November, December, and January proved to have a lot of problems with friends that I have had great relationships with for years. While it takes two to tango, I certainly could have handled things much better. I would whine a lot. Or I would freak out and stop talking. Either I was texting 20 things a day complaining that someone wasn’t responding, or I wasn’t sending anything at all. I was making a lot of crappy choices. I was a bad friend.

One of the most beautiful qualities of true friendship is to understand and to be understood. – Lucius Annaeus Seneca 

During the break, I was sitting at a bar in Santa Ana with a long-time friend. He knew about all of the issues I had recently and was asking me about those. A friend had brought to my attention recently that I do a horrible job at prying into people’s lives when they want me to. I will change the topic because I get worried they might be uncomfortable. I feel nervous. I was raised not to ask questions about people growing up. “It’s none of your business” was like a family motto.

I run from other people’s vulnerability.

I often run fast.

As I explained that to this friend, I could feel myself getting angry. “Why can’t people just TELL me that they want me to ask questions? Then I will. I just need to be told. Why should anyone just expect me to do it? How am I supposed to know that they want that?” I took a deep breath and  admitted. “Just now, I wanted to ask you about something since you slipped it into conversation. But I got scared. So I just changed the topic.”

After all, when I want to talk about something personal with a friend, I just do it. However, most people aren’t me.

“Jaymie,” he said after thinking for a bit, “I think it comes down to wanting to know your friend is on your side. Maybe at a basic level, she knows you care about her. I’m not sure if this is true for her. I just think it may be true for most people. If you’re asking me questions, it means that you care. It means that you’re invested. You’re invested in me and you’re invested in my problems and you’re invested in the results. You care. People want that. They want to know that you care.”

“But I do care!” I was hurt. “You know I care! She knows I care! People should know I care! I say it.”

“It’s action. Maybe it’s a little unfair. But that’s what you have to do in friendship. You have to care enough. Chase them away with love if you have to. But don’t let anyone tell you that you didn’t try.”

As he talked, I got teary eyed. Why was it so difficult to show him how much I loved him? Why was it so difficult to show my friend how much I loved her? They KNEW how much I loved others! Why didn’t they realized I had the same love for them?

Later on during that break, I spoke to another friend about how much I loved and cared for my friends. She too had doubts that I loved her. My heart broke and I cried again as I explained it to her.

The disconnect is scary. It always seemed clear to me that people knew I loved them because people knew how much I loved my other friends… so they must have known that the same love applied to them. Well, they didn’t. It doesn’t work that way. You have to show people that you love them. You have to work on it.

I had to work on it.

I still have to work on it.

So I’m trying to learn to ask questions. It isn’t easy. I spent three hours sitting at a bar with a friend last week and asked him nothing important about his life, despite the questions that circled around in my head. I told myself the environment wasn’t right. Maybe that was just an excuse.

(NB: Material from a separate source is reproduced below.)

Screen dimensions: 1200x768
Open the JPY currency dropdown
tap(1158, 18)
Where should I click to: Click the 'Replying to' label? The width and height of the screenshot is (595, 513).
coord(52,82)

There’s another friend that I’m not sure what the damage level is, but I think it’s pretty high. I have no idea how to fix it. It’s a situation that needs a lot of prayer and I’ve given it almost none. That’s another way to love. Pray. Love will pour out.

Let me tell you, reader, something about yourself: you are not a good friend at least sometimes. No matter what you think, you have some moments. It isn’t that you’re mean or rude. You just haven’t figured it all out yet. Neither have I.

May your choices reflect your hopes, not your fears. – Nelson Mandela

Do not let fears control your actions. I am afraid to ask personal questions. I am afraid of other people’s vulnerability. I didn’t think I was. But there’s something in there that scares me because I run from it. But oy, I want it. I need it. If I lived in hope instead of fears, my conversations with my friends would look very different.